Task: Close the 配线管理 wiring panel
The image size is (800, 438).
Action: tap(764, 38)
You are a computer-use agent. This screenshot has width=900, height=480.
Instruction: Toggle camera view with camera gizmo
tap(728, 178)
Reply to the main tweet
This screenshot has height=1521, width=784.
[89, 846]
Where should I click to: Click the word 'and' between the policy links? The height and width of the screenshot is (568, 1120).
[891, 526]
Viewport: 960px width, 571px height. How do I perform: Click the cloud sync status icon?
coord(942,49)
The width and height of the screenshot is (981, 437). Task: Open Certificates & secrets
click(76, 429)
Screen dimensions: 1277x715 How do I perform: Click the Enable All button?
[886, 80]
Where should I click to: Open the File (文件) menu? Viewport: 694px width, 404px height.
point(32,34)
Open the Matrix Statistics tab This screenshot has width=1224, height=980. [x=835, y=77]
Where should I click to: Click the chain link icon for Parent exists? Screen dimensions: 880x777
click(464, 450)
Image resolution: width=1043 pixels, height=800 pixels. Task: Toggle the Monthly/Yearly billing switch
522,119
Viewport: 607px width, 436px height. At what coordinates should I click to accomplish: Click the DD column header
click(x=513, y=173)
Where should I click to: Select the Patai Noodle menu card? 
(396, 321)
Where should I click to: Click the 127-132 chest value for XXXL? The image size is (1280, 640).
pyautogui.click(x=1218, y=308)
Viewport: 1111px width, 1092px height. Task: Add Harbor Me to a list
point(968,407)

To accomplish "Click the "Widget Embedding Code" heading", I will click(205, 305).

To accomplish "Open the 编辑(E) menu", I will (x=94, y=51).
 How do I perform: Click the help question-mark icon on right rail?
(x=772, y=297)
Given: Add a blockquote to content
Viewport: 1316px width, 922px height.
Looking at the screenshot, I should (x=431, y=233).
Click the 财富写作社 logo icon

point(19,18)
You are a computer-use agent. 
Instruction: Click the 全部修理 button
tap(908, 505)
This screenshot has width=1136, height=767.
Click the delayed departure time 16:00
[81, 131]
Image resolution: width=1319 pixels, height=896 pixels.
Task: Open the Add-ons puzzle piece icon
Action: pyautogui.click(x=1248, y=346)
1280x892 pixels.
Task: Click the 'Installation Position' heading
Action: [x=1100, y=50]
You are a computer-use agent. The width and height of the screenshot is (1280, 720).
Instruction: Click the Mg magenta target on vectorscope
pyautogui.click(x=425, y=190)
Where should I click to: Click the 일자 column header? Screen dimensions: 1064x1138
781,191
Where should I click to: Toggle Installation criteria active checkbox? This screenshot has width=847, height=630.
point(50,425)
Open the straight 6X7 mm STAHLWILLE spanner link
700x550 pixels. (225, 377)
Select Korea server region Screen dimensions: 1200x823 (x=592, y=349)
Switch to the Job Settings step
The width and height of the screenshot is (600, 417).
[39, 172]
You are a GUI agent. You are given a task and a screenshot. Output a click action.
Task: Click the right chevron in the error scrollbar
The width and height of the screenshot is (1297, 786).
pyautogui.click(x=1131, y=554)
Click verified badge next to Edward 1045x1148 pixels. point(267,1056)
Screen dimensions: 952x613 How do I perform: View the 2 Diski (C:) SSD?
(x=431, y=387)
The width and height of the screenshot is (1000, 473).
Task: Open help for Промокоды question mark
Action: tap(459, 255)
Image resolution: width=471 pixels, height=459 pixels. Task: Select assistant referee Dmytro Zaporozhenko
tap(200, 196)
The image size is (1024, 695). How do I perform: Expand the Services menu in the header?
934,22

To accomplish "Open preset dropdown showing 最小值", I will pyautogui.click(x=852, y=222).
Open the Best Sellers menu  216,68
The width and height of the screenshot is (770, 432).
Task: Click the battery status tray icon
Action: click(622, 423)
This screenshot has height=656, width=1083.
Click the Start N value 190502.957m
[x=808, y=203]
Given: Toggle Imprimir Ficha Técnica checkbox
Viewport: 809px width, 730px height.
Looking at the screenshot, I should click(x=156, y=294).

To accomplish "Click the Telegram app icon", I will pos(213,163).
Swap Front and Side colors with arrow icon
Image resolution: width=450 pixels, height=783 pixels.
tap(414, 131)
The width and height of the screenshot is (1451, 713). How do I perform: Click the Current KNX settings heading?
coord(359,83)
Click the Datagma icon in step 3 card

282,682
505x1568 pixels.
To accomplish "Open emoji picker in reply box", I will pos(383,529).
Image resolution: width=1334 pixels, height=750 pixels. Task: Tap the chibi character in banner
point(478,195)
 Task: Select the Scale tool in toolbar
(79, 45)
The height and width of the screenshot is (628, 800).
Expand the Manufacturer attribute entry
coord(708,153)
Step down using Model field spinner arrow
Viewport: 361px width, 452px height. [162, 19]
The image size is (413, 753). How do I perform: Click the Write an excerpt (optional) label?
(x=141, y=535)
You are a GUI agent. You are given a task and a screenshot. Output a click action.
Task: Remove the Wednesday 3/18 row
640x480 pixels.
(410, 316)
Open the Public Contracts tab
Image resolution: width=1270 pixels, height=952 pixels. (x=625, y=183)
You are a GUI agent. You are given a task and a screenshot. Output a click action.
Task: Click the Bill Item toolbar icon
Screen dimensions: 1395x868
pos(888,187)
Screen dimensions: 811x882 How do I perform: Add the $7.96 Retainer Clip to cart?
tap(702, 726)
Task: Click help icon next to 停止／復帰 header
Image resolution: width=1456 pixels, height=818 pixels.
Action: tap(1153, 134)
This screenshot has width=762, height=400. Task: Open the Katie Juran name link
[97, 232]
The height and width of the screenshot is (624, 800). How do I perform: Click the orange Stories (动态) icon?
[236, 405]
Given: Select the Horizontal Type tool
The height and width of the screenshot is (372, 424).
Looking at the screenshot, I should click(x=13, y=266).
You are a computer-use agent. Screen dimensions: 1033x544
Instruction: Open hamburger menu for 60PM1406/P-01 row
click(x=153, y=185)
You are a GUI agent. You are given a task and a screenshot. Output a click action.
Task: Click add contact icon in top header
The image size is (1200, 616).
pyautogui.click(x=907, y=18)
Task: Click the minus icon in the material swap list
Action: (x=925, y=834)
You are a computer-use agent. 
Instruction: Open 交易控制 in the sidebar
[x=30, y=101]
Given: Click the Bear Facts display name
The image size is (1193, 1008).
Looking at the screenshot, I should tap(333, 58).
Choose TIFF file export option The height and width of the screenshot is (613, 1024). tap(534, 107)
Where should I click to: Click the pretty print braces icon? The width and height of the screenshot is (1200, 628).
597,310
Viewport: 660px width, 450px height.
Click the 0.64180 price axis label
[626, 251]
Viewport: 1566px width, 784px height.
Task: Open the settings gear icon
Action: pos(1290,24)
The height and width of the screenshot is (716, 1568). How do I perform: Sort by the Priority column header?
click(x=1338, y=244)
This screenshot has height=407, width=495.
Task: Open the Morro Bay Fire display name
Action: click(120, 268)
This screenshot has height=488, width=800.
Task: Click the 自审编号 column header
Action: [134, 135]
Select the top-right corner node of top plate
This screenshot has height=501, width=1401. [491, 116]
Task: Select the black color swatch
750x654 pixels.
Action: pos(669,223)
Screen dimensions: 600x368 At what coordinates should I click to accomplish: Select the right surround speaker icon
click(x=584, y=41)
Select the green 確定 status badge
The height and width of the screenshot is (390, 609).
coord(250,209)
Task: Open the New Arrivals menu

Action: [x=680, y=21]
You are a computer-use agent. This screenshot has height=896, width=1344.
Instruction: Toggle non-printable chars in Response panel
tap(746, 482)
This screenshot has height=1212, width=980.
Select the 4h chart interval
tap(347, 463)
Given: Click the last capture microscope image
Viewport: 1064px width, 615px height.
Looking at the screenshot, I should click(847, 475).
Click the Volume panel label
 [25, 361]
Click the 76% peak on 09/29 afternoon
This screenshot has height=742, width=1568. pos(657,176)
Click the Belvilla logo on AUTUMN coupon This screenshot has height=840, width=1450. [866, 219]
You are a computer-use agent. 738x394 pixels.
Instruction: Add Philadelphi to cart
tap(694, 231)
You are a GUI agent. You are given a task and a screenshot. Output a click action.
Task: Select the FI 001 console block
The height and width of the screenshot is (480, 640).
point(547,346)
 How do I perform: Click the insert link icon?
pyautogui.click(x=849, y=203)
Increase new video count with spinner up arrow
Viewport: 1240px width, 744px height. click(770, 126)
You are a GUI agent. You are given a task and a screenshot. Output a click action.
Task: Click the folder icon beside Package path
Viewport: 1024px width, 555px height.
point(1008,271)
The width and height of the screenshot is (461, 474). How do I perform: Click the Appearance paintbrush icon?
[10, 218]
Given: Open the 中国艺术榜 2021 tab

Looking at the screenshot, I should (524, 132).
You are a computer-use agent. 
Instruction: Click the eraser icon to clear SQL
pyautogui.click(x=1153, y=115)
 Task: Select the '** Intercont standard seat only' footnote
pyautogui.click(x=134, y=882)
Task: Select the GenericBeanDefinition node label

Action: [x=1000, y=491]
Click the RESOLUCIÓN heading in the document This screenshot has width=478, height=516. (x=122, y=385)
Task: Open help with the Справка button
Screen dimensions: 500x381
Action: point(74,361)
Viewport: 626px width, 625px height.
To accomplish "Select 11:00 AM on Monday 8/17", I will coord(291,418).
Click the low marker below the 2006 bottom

________________

Task details
In the records above, find the lines holding "next". Copy each one.

Exercise output
Click verified badge next to Edward 1045x1148 pixels. point(267,1056)
Task: Click help icon next to 停止／復帰 header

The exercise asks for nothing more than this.